**Document segment:**
++++

Think of an organization trying to create a single understanding of the information of the organization and the instances of that data around its estate. Consider different groups of people contributing to and using this model from different perspectives and varying reasons. And view this in the context of Data Governance, Data Architecture or Business Intelligence. A seemingly simple task becomes as complicated as six blind men building a model of an elephant. Each blind man has a different perspective of the elephant. This is similar to stakeholders and staff, scattered across the organization, having different conceptions and implementations of Data Governance.
As a result, many organizations end up with silos of knowledge that are fundamentally different, owned by different groups and used for different purposes. This presents risk and cost to an organization where Data Governance is important. The data architect is located at the center of this and often has the most mature and detailed view of information and data. However, data architects struggle to unite the silos and the teams involved.
Jamie Knowles, Product Manager for IDERA, has listened to the pain of the data architects pain. In a recent DATAVERSITY® interview, Knowles discussed the challenges of integrating different viewpoints of Data Governance. He provides suggestions on how the data architect can streamline Data Governance into an enterprise view of the information ecosystem of the organization.
Three Different Implementations of Data Governance
Knowles sees that problems with Data Governance arise from different activities between “tribes”. Each tribe believes that they are concerned with knowledge of the information and data of the organization.
The first tribe works within IT, traditionally taking ownership for information and data. They recognize that an organization needs to have both information and data conceptions connected into a single data model. Enter the data architect with traditional logical and physical data models. According to Knowles:
“Data architects connect the perceptions of information of users and consumers with technology. In the past, data architects constructed logical data models to understand information and use them to document and design databases held as physical data models. They will manage well-defined models rich in valuable knowledge.”
The second tribe is more recent and is a powerful group responsible for Data Governance. This group often resides outside of IT and has leadership in or close to the C-level group such as the Chief Data Officer.
“The Data Governance tribe provides standards for concepts that everyone needs to understand to do business, based on the values of the organization and their importance. For example, they need to define clearly what a customer means to an enterprise, what rules apply to them. This includes related concepts such as orders, employees, addresses, and products”
The Data Governance tribe consists of a network of data stewards who catalog information as business terms and assign business owners to those concepts. Data stewards and owners take responsibility for business information, including attributes, rules, quality, and requirements. A business glossary shares this enterprise vocabulary with consistent meanings.

++++

**Stored data:**
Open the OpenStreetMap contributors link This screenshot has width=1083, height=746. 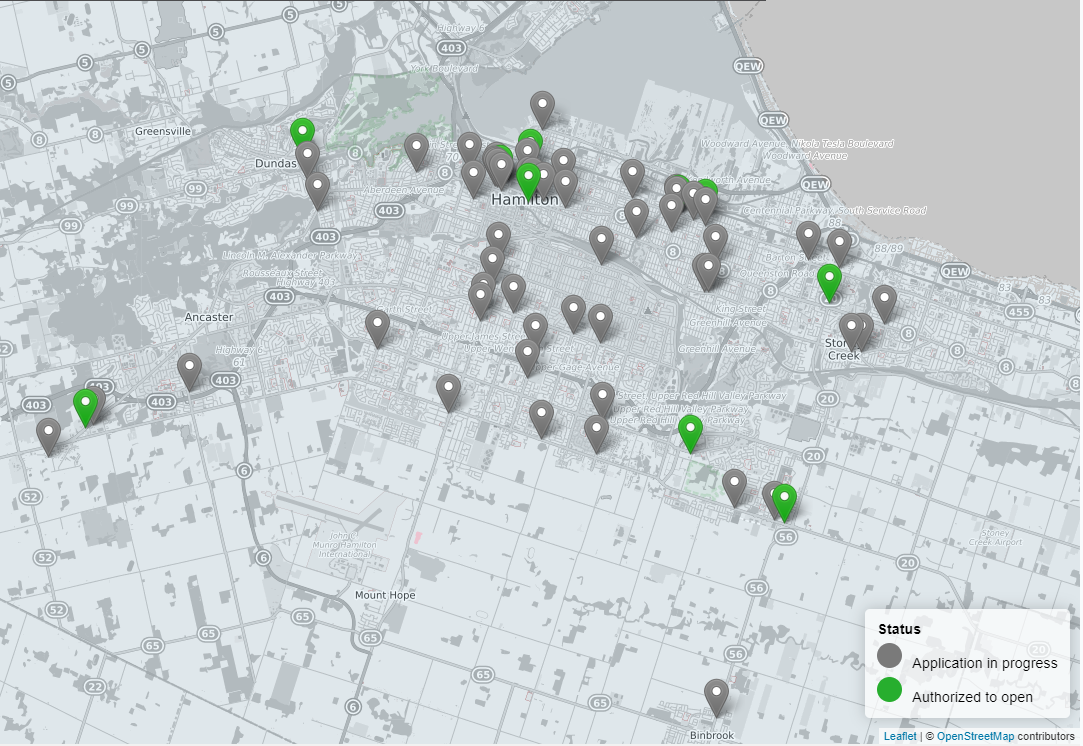pos(974,736)
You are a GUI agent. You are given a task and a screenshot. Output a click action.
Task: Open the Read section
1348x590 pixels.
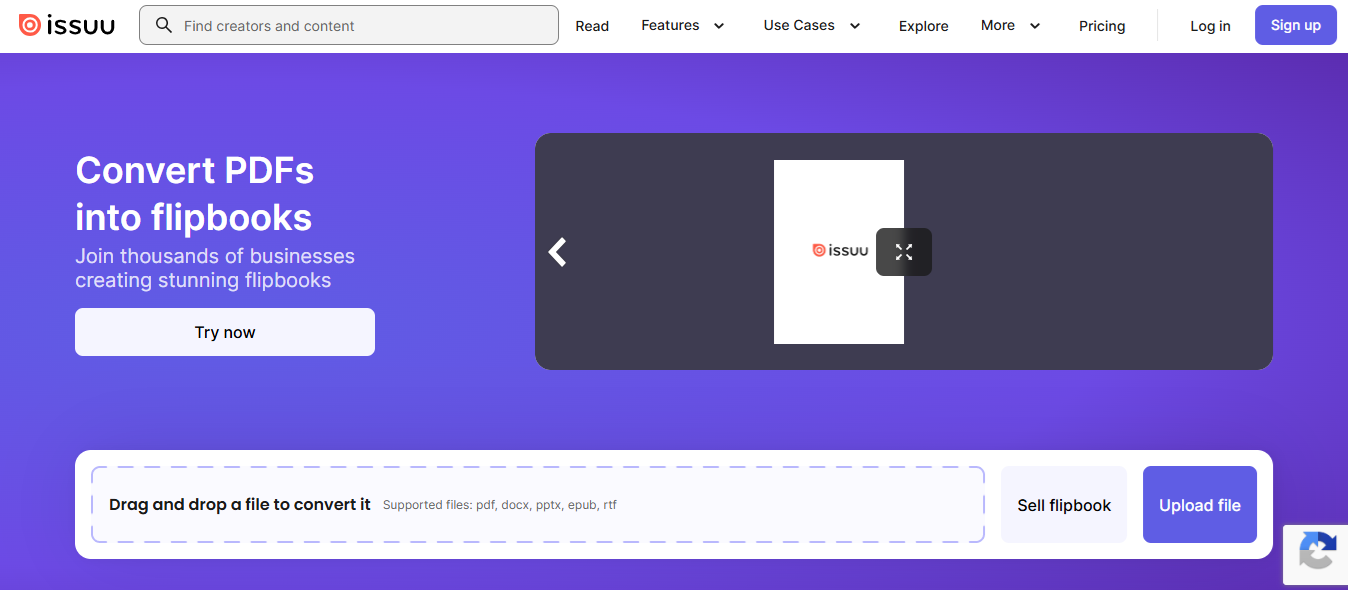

++++

**List of tasks:**
1: Reproduce the part of the Data Governance article that begins at the words "The Data Governance tribe consists" and ends after the words "with consistent meanings.".
2: Answer these questions using the Data Governance article.
(a) What job title and company does the article give for Jamie Knowles?
(b) Which C-level role is named as an example of the leadership the second tribe has in or close to?
(c) According to the article, what does a business glossary share?

**Task-by-task answers:**
1:
The Data Governance tribe consists of a network of data stewards who catalog information as business terms and assign business owners to those concepts. Data stewards and owners take responsibility for business information, including attributes, rules, quality, and requirements. A business glossary shares this enterprise vocabulary with consistent meanings.

2:
(a) Product Manager for IDERA
(b) The Chief Data Officer
(c) The enterprise vocabulary, with consistent meanings